Project description:Hummingbirds are known to defend food resources such as nectar sources from encroachment by competitors (including conspecifics). These competitive intraspecific interactions provide an opportunity to quantify the biomechanics of hummingbird flight performance during ecologically relevant natural behavior. We recorded the three-dimensional flight trajectories of Ruby-throated Hummingbirds defending, being chased from and freely departing from a feeder. These trajectories allowed us to compare natural flight performance to earlier laboratory measurements of maximum flight speed, aerodynamic force generation and power estimates.
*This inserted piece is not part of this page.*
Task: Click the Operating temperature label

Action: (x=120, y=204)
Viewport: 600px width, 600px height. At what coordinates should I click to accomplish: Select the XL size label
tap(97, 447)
During field observation, hummingbirds rarely approached the maximal flight speeds previously reported from wind tunnel tests and never did so during level flight. However, the accelerations and rates of change in kinetic and potential energy we recorded indicate that these hummingbirds likely operated near the maximum of their flight force and metabolic power capabilities during these competitive interactions. Furthermore, although birds departing from the feeder while chased did so faster than freely-departing birds, these speed gains were accomplished by modulating kinetic and potential energy gains (or losses) rather than increasing overall power output, essentially trading altitude for speed during their evasive maneuver. Finally, the trajectories of defending birds were directed toward the position of the encroaching bird rather than the feeder.